Salud y Familia

Música, naturaleza y conversaciones: cómo la escucha profunda favorece el bienestar

Escuchar con atención sonidos agradables puede favorecer la salud física y mental. La psicología, el arte y la ciencia explican sus beneficios.

Música, naturaleza y conversaciones: cómo la escucha profunda favorece el bienestar

Escuchar sonidos de la naturaleza puede disminuir el dolor, calmar el estrés y mejorar el ánimo. (Foto Prensa Libre: Freepik)

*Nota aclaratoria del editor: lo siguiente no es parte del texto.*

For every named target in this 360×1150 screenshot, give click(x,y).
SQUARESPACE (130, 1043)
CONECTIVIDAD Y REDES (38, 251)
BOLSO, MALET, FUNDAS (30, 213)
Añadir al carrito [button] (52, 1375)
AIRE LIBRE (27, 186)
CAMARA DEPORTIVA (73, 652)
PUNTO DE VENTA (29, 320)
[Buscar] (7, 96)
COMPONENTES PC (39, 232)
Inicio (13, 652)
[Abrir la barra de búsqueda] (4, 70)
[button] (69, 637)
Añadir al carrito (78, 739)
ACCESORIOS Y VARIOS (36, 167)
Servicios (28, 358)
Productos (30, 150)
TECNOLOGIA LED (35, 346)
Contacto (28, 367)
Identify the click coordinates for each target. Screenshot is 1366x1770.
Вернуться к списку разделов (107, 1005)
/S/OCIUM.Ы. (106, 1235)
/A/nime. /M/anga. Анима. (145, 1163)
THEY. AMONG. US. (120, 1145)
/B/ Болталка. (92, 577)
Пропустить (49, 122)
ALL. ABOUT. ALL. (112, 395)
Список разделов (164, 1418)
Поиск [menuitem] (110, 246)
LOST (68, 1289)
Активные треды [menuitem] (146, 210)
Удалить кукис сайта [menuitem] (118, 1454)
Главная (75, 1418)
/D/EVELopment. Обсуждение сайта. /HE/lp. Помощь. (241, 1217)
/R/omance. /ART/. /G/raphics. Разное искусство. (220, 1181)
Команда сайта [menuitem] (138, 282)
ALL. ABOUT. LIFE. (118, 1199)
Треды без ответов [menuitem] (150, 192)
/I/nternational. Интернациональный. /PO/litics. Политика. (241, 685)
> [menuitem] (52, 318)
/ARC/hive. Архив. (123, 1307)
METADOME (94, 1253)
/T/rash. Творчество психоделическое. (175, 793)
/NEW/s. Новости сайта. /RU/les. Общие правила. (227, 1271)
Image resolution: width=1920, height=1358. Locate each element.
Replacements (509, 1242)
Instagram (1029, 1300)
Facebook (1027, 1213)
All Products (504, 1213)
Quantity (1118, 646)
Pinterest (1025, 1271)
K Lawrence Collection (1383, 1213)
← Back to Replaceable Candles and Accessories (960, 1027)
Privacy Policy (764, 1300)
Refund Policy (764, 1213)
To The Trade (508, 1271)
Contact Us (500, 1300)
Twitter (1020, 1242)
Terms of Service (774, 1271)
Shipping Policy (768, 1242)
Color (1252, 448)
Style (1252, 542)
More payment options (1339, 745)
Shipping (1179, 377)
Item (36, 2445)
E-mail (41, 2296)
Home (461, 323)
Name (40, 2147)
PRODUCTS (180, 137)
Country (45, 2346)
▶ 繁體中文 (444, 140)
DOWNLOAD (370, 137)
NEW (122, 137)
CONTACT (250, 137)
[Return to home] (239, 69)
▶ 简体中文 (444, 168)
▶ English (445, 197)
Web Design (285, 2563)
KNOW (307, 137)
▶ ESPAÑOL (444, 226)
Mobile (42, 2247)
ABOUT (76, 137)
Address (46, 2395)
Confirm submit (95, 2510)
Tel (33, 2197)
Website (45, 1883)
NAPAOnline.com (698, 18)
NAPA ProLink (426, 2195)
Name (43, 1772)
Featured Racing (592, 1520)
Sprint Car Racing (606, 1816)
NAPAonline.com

Se dice que no es lo mismo oír que escuchar, pues lo segundo requiere mayor atención por parte del receptor. Sin embargo, en un mundo lleno de “ruido”, escuchar suele parecer difícil, pero es muy necesario.

Cada día se perciben sonidos de todo tipo: conversaciones con quienes interactuamos, música y sonidos de la naturaleza o del entorno urbano. Algunos llegan de forma indirecta y pueden pasar desapercibidos, pero otros, si se escuchan con atención, podrían impactar positivamente en la salud física y mental.

“Cuando prestamos atención a un sonido, el cerebro no solo escucha, sino que también lo interpreta y le da un significado. Se activan áreas relacionadas con la audición, la atención, la memoria y las emociones, permitiéndonos reconocer una voz, disfrutar una melodía o percibir el sonido relajante de la naturaleza”, explica la psicóloga clínica Nancy Gálvez, de Psicosalud NG.

Al escuchar de forma consciente, el cerebro disminuye la cantidad de estímulos a los que muchas veces intenta responder al mismo tiempo, lo que favorece un estado de mayor concentración y presencia.

“Esto puede ayudar a reducir la sensación de saturación mental y mejorar nuestra capacidad para conectar con el momento presente”, agrega la experta.

Sin embargo, los efectos positivos de escuchar con atención dependerán de dónde provengan esos sonidos y de la experiencia previa que se haya tenido con ellos, pues solo aquellos que resulten agradables podrían influir positivamente en el estado emocional.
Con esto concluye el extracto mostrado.